» EXTRAIT SOURCE:
┄┄┄┄┄┄┄┄┄┄

Un des thèmes autour desquels s’est structurée l’œuvre de Boroom Tuubaa est celui du travail considéré comme partie intégrante du culte que l’homme doit rendre à son Seigneur dont il est le vicaire sur cette Terre. Dans cette optique, Diourbel fut le quartier général à partir duquel LE SERVITEUR DU PROPHETE mit en pratique, à une échelle démographique beaucoup plus grande qu’auparavant, ce que d’aucuns appellerons la doctrine économique mouride , à travers un vaste mouvement dit de « La conquête des Terre Neuves. » Celui-ci, marqué par la fondation d’une multitude de dara dont certaines évolueront pour devenir des villages mourides, fut une parfaite illustration du début d’un élan vers la pérennisation du Mouridisme.
Pour s’en convaincre, examinons d’abord les faits de façon objective tels qu’ils ont été décrits par Paul Pélissier (1966), en essayant de trouver des réponses aux questions suivantes : quand, où, comment et dans quelles conditions la conquête des terres neuves a t- elle été menée ?
La participation du Mouridisme dans la conquête des Terres Neuves s’est déroulée en deux phases. La première a véritablement commencé en 1907, alors que le Cheikh était en résidence surveillée à Thiéyène. Elle prendra un nouvel essor dès 1912 et se poursuivra jusqu’en 1927, année de la disparition du Cheikh. La seconde sera donc dirigée par son premier khalife de 1932 à 1945. Seule la description de la première phase sera rapportée dans le cadre de cette contribution en guise d’illustration. Pour aller vite tout en restant objectif, j’ai choisi de privilégier une série de citations directes de Pélissier essentiellement, auteur sans aucuns liens affectifs connus avec le Mouridisme. Le lecteur intéressé lira avec intérêt, David (1980) et Copans (1988)

┄┄┄┄┄┄┄┄┄┄

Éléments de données

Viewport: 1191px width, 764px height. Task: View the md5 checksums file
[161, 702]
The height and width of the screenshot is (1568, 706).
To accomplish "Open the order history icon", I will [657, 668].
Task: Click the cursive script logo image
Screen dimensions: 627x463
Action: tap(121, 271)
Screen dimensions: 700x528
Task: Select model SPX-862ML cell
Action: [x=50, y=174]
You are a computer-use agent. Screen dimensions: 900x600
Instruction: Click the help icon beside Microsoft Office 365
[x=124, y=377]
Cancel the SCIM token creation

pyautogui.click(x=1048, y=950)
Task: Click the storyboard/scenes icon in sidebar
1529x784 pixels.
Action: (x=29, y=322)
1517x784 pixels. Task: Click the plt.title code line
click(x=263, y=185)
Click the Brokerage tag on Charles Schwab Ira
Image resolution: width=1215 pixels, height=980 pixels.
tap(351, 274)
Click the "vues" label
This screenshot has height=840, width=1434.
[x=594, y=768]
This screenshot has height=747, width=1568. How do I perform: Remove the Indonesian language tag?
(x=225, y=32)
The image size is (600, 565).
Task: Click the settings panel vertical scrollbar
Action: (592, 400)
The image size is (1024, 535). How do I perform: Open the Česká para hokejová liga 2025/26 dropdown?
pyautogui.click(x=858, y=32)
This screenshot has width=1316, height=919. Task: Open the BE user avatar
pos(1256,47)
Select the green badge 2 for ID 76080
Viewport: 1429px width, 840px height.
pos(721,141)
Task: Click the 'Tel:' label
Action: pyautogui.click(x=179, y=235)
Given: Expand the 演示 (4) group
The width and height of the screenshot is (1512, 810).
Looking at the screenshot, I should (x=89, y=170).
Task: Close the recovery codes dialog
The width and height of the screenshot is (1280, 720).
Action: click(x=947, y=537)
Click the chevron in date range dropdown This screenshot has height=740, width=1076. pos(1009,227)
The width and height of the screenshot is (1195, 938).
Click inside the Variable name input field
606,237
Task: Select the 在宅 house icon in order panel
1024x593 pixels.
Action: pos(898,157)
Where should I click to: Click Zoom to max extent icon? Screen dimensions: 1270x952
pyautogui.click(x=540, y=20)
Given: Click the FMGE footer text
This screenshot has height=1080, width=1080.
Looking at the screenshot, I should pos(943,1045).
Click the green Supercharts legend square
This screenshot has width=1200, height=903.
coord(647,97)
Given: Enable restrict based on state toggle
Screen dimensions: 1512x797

┄┄┄┄┄┄┄┄┄┄

» TÂCHES:
a - Convertissez en liste JSON de chaînes, à raison d'une chaîne par ligne et sans les lignes vides, toutes les entrées depuis la ligne contenant "Task: Close the recovery codes dialog" jusqu'à celle contenant "pyautogui.click(x=540, y=20)", ces deux lignes comprises.
b - Prolongez le texte sur la conquête des Terres Neuves par le Mouridisme à partir de sa dernière phrase.

» RÉSULTATS FINAUX:
a -
[
  "Task: Close the recovery codes dialog",
  "The width and height of the screenshot is (1280, 720).",
  "Action: click(x=947, y=537)",
  "Click the chevron in date range dropdown This screenshot has height=740, width=1076. pos(1009,227)",
  "The width and height of the screenshot is (1195, 938).",
  "Click inside the Variable name input field",
  "606,237",
  "Task: Select the 在宅 house icon in order panel",
  "1024x593 pixels.",
  "Action: pos(898,157)",
  "Where should I click to: Click Zoom to max extent icon? Screen dimensions: 1270x952",
  "pyautogui.click(x=540, y=20)"
]

b -
Selon Pélissier : « …..la première période de la colonisation mouride semble s’être déroulée en marge de toute initiative administrative directe, sous la seule responsabilité des chefs religieux et avec les seuls moyens dont ils disposent »
Cette première phase eut pour cadre géographique de manière quasi exclusive, le berceau même du Mouridisme. En effet, comme l’écrit Pélissier « C’est en particulier dans l’ancienne province du Là, autour de Mbacké et de Touba, que le fils ainé d’Ahmadou Bamba, Mamadou Moustapha crée, entre 1914 et 1927, une véritable nébuleuse de villages nouveaux, tandis que le frère préféré du Khalife, Ibra Fati, défriche et peuple un peu plus au nord, à partir de Mbacké-Cayor, puis de Darou Mousty qu’il a fondé en 1912, les forêts séparant naguère le Cayor du Baol. »
En ce qui concerne, de façon plus précise, la localisation géographique du phénomène, elle semble « pouvoir être fixées schématiquement dans deux zones privilégiées : d’une part sur les confins orientaux du Cayor et dans la partie centrale du Baol, au nord de Diourbel ; d’autre part, le long de la voie ferrée de Diourbel à Guinguinéo et à Kafrine
Le mouvement va s’intensifier grâce à l’arrivée du chemin fer accompagnée de forage de puits.
Pélissier écrit « C’est ainsi que l’arrivée du chemin de fer à Gossas en 1909, à Guinguinéo en 1910, à Mbirkilane en 1012, à Kaffrine et à Koungheul en 1914, est immédiatement suivie de l’installation de colons qui sont en majorité des mourides. »
De façon plus précise, Pélissier décrit l’appropriation que les mourides font du chemin de fer en ces termes :
« En fait, chaque station semée par le rail tous les 25 ou 30 Km, est transformée en village puis en escale, par des disciples d’Ahmadou Bamba. A partir de la voie ferrée, ceux-ci n’hésitent pas à se lancer dans la haute brousse du Ferlo méridional, à l’est et au nord du chemin de fer. Par exemple, partant de Guinguinéo, en direction de l’est-nord-est, ils fondent, dès 1914, Pétègne, Mboss mouride, NBoulogne-Diawandou, Diamal Moussa, (…). Chaque station de la voie ferrée est ainsi le point de départ d’un chapelet de villages semés en pleine forêts. » p 305
Cette participation du Mouridisme, lorsqu’elle est soumise à une analyse plus pointue, fournit des renseignements fort intéressants sur l’œuvre de Sëriñ Tuubaa.
Nature, qualité et efficacité de la réponse mouride face à la dislocation sociale.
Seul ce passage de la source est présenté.